JCPenney says it plans to spend more than $1 billion by the end of 2025 in a bid to revive the storied but troubled 121-year-old department store chain
NEW YORK — JCPenney said Thursday it plans to spend more than $1 billion by the end of 2025 in a bid to revive the storied but troubled 121-year-old department store chain.
The money is going toward remodeling JCPenney stores, upgrading its online shopping site and app, and making its supply network more efficient so that online orders are delivered more quickly.
JCPenney’s CEO Marc Rosen, who took the company’s helm in November 2021 and has served as an executive at Levi Strauss and Walmart, is renewing the chain’s focus on its core middle-income shoppers with affordable fashion and housewares.
“Now is the time more than ever to lean into that and make sure that we’re delivering that experience for our customer,” Rosen said in an interview with The Associated Press. That’s a change of tactics from previous management teams that pursued wealthier shoppers with offers of trendy items and major appliances.
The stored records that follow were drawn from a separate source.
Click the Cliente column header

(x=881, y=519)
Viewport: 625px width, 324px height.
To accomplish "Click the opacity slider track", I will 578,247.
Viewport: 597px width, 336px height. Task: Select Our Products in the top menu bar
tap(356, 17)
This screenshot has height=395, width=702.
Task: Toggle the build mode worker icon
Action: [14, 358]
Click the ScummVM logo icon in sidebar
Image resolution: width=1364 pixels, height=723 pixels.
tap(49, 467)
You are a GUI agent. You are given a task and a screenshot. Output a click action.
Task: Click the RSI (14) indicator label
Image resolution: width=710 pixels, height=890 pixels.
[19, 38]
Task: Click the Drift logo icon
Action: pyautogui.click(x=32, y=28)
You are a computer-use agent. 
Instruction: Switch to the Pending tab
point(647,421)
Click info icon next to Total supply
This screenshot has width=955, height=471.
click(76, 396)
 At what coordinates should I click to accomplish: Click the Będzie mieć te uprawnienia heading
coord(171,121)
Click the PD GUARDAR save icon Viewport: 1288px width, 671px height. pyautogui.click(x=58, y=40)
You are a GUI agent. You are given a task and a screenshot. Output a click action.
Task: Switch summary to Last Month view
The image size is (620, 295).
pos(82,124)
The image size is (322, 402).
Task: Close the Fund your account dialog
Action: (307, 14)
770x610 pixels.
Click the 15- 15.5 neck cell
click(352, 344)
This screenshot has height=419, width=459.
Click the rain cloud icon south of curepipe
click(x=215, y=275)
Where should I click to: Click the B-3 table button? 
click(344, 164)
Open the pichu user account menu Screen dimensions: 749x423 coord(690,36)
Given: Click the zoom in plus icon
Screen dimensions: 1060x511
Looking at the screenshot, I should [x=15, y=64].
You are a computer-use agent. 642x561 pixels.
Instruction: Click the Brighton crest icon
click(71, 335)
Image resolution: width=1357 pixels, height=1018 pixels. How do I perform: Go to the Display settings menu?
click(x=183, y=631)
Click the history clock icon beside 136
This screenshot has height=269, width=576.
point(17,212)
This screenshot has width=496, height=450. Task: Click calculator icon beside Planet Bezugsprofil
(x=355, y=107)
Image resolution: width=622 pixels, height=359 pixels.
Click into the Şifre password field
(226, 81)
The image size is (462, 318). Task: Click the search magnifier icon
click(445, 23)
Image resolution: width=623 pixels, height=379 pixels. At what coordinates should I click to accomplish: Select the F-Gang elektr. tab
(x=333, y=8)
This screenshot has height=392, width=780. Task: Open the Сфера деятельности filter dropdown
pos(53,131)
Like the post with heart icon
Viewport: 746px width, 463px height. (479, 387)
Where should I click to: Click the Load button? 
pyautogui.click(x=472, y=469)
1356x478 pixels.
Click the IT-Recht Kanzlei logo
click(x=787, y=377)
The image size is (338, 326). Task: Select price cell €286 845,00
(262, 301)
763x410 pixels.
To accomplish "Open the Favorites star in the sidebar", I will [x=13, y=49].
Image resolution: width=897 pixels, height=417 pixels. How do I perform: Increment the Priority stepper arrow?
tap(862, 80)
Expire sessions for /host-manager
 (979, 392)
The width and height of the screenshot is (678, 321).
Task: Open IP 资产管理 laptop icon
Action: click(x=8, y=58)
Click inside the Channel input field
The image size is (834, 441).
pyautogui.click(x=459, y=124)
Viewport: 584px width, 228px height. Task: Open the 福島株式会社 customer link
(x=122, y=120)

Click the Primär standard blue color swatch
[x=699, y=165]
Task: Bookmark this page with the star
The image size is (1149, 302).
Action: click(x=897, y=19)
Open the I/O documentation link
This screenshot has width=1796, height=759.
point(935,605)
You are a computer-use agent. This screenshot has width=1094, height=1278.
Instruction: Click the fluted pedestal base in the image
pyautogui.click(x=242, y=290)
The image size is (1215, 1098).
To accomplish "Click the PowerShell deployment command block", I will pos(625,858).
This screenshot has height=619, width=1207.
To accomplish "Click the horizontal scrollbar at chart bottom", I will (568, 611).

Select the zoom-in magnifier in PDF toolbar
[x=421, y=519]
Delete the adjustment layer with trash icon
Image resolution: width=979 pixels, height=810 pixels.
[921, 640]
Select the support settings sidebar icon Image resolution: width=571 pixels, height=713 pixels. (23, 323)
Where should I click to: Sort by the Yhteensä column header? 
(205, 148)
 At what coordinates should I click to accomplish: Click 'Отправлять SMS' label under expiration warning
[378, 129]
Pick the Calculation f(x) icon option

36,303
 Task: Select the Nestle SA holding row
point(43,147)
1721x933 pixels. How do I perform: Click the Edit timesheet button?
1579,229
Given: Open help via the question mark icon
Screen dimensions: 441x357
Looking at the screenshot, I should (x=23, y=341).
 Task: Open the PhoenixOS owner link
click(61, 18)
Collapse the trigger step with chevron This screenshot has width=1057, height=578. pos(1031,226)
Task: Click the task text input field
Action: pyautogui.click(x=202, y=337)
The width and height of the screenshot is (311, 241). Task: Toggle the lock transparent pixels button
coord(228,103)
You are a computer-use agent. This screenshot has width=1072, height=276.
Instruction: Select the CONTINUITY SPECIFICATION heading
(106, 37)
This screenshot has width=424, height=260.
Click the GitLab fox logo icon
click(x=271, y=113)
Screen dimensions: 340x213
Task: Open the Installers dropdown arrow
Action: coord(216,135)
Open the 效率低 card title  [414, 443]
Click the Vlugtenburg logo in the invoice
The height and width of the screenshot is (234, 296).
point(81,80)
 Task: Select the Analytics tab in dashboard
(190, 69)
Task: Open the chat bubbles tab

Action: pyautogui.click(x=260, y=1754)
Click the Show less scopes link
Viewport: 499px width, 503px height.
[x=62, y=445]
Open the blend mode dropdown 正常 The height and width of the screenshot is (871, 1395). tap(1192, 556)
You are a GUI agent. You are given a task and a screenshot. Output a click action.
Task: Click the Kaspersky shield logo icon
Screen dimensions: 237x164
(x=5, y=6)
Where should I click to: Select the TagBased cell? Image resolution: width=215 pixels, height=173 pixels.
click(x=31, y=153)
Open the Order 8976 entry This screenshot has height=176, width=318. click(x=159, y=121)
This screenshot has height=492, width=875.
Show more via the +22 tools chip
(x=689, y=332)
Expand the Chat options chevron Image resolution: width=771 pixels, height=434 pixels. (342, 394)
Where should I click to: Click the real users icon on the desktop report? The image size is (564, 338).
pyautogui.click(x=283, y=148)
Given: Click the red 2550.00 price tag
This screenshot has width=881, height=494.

As part of the plans unveiled Thursday, check-out stations that had been located throughout JCPenney's stores will be replaced with a single area of cashiers. Shoppers will also see brighter lighting and a fresh coat of paint. Store employees will be equipped with mobile devices to scan inventory and ring up shoppers' purchases. And the chain is making upgrades to its Wi-Fi networks to speed up in-store connections.
But JCPenney is playing catch-up with its competitors — from discounters to department stores like Macy’s and Walmart — that have been upgrading their stores and online businesses, underscoring the challenges faced by the retailer based in Plano, Texas.